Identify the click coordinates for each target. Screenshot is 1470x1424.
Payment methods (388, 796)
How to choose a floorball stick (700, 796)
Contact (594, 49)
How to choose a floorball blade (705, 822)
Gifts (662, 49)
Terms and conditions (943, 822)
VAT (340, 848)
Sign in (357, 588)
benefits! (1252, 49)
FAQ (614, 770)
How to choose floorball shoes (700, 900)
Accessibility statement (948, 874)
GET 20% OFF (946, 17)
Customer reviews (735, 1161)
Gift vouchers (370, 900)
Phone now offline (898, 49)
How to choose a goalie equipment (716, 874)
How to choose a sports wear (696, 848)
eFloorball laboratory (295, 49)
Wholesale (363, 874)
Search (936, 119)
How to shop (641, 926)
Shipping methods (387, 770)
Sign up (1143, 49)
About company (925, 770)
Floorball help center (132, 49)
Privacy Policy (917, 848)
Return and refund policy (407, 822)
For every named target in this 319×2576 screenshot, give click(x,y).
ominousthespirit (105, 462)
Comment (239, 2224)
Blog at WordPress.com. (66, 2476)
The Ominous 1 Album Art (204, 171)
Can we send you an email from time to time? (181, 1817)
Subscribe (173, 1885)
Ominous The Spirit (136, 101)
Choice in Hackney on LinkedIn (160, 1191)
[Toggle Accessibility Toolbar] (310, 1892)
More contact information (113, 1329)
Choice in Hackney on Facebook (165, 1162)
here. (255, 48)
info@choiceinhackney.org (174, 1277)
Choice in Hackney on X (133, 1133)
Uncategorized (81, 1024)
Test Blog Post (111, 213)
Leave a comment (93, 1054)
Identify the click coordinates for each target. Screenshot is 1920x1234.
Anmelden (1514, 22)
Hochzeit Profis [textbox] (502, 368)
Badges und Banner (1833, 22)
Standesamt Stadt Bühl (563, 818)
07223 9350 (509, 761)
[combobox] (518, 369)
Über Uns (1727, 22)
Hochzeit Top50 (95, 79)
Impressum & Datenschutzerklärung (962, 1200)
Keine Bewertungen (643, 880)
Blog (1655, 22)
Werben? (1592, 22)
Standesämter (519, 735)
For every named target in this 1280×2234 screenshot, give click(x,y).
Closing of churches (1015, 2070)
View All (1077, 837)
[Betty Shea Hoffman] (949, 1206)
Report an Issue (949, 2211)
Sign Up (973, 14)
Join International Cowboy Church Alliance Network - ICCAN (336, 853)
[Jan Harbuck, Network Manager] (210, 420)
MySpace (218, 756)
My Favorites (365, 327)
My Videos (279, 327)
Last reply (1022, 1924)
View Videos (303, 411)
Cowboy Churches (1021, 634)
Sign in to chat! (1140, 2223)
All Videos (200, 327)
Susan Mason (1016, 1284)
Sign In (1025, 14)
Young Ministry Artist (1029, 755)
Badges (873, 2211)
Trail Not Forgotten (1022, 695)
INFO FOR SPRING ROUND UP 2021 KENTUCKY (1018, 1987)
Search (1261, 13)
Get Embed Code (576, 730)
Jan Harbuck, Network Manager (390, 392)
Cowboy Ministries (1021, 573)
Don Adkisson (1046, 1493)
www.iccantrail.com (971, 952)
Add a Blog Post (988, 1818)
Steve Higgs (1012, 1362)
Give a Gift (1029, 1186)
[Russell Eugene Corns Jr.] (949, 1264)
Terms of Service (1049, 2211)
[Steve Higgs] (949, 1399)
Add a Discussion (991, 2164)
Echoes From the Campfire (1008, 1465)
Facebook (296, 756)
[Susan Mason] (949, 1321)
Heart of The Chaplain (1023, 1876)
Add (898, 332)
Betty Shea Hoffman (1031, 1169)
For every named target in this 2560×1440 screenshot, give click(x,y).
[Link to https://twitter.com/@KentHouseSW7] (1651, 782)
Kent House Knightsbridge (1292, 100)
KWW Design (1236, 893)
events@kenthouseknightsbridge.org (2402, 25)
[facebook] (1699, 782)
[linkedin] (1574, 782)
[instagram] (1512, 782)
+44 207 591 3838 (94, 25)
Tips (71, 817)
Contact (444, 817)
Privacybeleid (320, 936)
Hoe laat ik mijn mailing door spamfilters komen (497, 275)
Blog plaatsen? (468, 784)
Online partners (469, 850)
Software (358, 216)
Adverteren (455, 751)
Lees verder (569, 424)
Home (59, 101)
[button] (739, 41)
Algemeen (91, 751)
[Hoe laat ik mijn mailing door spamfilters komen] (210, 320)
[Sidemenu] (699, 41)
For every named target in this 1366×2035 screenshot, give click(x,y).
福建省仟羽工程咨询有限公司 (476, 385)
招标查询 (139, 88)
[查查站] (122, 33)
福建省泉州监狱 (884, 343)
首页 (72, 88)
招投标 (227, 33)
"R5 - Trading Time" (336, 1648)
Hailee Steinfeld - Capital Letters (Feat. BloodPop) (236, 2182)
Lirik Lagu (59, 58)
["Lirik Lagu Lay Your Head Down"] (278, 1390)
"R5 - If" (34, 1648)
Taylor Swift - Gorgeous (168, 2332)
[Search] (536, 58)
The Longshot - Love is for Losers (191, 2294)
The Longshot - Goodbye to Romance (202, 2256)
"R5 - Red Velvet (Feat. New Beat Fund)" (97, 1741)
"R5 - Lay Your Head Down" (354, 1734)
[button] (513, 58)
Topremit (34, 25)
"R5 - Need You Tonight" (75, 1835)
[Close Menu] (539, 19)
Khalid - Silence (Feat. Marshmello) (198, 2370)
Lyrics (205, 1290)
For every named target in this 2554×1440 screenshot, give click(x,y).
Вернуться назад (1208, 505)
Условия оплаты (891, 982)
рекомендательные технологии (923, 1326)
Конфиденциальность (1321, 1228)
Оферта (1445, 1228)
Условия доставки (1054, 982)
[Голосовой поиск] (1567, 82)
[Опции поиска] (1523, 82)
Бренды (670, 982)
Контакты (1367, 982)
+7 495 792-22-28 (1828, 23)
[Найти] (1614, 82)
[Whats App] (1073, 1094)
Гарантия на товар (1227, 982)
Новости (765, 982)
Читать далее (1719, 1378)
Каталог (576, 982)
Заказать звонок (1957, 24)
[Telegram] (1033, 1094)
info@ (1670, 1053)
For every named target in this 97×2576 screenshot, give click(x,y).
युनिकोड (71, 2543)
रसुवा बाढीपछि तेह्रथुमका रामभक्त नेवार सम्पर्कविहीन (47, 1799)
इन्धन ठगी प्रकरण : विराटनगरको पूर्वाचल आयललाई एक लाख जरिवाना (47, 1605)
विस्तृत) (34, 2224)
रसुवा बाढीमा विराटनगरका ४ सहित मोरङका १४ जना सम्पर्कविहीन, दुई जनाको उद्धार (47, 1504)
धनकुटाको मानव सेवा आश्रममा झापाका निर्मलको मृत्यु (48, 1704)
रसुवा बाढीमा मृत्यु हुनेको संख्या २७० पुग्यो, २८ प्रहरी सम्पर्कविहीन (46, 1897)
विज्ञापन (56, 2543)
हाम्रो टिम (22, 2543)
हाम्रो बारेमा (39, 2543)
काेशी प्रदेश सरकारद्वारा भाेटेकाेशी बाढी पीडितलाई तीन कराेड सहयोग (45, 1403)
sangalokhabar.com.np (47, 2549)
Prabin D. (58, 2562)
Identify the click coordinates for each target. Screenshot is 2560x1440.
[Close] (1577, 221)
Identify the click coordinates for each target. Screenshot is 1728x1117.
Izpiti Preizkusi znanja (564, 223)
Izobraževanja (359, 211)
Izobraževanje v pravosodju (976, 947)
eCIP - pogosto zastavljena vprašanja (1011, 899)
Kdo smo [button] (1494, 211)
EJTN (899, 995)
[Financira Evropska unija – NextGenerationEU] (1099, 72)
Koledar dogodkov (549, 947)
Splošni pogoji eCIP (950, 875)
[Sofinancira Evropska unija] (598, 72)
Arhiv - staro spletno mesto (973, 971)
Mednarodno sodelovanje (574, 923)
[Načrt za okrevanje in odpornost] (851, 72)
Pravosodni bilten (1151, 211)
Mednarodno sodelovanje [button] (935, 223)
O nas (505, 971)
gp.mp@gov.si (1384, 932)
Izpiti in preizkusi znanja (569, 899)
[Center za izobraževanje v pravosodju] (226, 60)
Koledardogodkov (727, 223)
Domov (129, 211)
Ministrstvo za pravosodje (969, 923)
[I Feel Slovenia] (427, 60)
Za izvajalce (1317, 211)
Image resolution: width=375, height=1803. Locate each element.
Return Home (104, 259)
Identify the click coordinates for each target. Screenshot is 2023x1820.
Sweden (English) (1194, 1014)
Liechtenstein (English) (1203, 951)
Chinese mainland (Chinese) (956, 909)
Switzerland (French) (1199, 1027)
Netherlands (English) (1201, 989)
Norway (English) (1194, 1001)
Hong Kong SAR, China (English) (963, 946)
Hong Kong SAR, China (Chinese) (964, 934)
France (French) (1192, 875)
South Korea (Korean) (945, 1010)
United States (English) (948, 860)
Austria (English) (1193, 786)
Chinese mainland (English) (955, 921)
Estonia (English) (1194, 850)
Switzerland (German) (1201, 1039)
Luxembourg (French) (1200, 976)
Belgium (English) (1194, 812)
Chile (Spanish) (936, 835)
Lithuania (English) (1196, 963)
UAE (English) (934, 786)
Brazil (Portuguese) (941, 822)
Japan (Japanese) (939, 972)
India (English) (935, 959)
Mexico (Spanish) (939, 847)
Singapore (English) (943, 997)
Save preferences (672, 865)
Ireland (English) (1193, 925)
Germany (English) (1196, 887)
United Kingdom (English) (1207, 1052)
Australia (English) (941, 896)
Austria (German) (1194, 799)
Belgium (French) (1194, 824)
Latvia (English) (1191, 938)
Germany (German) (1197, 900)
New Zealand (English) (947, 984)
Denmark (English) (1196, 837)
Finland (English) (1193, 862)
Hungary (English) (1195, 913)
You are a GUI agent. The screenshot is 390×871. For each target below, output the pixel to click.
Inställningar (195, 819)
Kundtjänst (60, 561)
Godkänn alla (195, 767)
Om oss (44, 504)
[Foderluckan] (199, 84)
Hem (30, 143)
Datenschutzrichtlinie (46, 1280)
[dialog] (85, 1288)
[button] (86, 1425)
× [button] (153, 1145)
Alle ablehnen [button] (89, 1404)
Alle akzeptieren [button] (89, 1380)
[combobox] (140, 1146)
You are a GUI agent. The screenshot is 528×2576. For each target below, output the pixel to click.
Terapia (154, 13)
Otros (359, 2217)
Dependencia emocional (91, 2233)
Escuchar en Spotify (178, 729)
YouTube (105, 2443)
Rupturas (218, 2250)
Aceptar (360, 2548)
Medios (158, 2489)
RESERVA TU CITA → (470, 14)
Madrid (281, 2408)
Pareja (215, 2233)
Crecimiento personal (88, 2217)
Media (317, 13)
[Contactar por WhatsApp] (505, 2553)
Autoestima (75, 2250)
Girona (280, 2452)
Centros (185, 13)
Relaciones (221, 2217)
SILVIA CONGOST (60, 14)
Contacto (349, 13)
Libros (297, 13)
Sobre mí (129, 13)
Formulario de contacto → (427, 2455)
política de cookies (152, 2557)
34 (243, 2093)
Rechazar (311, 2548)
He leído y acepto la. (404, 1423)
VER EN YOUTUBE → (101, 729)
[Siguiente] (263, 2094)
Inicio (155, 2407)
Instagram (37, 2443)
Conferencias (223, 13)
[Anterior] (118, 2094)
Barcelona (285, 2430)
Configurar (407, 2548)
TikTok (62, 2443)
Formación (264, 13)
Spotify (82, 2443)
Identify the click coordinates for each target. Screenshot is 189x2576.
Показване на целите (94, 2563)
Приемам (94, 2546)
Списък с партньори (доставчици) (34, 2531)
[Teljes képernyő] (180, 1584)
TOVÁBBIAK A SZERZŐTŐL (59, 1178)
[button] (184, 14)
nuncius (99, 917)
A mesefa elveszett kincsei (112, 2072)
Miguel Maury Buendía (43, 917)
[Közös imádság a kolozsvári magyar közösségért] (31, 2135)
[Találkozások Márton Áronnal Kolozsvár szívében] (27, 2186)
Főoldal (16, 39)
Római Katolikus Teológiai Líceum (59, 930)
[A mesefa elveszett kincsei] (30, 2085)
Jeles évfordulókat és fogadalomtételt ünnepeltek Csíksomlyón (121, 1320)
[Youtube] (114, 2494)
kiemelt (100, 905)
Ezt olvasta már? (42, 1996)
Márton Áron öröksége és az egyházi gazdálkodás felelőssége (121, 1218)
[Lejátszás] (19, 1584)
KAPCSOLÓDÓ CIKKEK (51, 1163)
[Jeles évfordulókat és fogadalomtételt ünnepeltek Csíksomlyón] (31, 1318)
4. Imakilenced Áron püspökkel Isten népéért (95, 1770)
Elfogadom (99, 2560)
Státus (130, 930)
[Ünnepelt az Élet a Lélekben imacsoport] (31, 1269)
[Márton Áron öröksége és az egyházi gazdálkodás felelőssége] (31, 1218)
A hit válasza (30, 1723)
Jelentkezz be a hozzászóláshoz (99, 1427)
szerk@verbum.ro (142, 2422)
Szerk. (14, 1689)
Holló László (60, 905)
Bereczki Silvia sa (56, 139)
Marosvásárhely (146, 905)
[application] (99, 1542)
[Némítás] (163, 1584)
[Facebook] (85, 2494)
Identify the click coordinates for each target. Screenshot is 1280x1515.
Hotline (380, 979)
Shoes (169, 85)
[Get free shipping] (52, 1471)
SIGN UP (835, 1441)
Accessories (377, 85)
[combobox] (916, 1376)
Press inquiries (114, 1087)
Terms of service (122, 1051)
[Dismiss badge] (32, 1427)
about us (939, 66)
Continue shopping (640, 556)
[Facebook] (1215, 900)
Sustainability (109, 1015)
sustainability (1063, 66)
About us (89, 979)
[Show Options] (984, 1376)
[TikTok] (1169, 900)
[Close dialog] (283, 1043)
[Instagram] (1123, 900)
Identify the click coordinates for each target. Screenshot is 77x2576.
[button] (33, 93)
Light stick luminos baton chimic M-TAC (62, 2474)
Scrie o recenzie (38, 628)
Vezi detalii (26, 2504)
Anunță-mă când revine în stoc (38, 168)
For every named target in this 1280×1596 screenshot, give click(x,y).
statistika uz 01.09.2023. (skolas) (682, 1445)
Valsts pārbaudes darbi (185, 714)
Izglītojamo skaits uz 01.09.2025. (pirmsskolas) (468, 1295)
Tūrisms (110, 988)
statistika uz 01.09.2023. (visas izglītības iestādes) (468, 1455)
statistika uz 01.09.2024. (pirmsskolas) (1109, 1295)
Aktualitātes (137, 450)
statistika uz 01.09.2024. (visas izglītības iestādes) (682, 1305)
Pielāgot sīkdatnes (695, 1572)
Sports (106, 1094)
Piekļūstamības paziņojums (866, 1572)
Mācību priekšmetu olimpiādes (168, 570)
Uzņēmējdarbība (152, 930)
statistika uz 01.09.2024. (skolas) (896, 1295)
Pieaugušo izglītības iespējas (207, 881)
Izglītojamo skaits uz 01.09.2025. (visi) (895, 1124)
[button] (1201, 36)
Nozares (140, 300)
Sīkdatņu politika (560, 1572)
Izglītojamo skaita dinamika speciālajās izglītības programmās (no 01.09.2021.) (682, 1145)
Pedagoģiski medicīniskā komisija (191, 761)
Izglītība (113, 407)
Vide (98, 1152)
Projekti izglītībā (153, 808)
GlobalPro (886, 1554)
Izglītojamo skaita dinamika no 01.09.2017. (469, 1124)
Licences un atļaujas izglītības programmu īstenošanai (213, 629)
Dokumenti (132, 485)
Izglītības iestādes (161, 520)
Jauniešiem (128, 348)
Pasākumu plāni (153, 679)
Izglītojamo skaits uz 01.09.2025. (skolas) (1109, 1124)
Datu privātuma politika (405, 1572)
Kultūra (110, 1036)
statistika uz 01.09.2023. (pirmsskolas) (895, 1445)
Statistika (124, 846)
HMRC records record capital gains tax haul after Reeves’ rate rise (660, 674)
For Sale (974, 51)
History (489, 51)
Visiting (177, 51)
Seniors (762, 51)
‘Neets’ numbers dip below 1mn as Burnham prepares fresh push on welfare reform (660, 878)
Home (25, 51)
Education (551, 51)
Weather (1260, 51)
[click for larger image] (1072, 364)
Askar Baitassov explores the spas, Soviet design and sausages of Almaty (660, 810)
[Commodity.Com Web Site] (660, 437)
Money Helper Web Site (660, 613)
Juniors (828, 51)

########################################

* **Try it**: Of all the entries above, repeat only the lines from the line that has "Relaciones (221, 2217)" to the line that has "[A mesefa elveszett kincsei] (30, 2085)", both lines included, exactly.

* **Output for this exercise**:
Relaciones (221, 2217)
SILVIA CONGOST (60, 14)
Contacto (349, 13)
Libros (297, 13)
Sobre mí (129, 13)
Formulario de contacto → (427, 2455)
política de cookies (152, 2557)
34 (243, 2093)
Rechazar (311, 2548)
He leído y acepto la. (404, 1423)
VER EN YOUTUBE → (101, 729)
[Siguiente] (263, 2094)
Inicio (155, 2407)
Instagram (37, 2443)
Conferencias (223, 13)
[Anterior] (118, 2094)
Barcelona (285, 2430)
Configurar (407, 2548)
TikTok (62, 2443)
Formación (264, 13)
Spotify (82, 2443)
Identify the click coordinates for each target. Screenshot is 189x2576.
Показване на целите (94, 2563)
Приемам (94, 2546)
Списък с партньори (доставчици) (34, 2531)
[Teljes képernyő] (180, 1584)
TOVÁBBIAK A SZERZŐTŐL (59, 1178)
[button] (184, 14)
nuncius (99, 917)
A mesefa elveszett kincsei (112, 2072)
Miguel Maury Buendía (43, 917)
[Közös imádság a kolozsvári magyar közösségért] (31, 2135)
[Találkozások Márton Áronnal Kolozsvár szívében] (27, 2186)
Főoldal (16, 39)
Római Katolikus Teológiai Líceum (59, 930)
[A mesefa elveszett kincsei] (30, 2085)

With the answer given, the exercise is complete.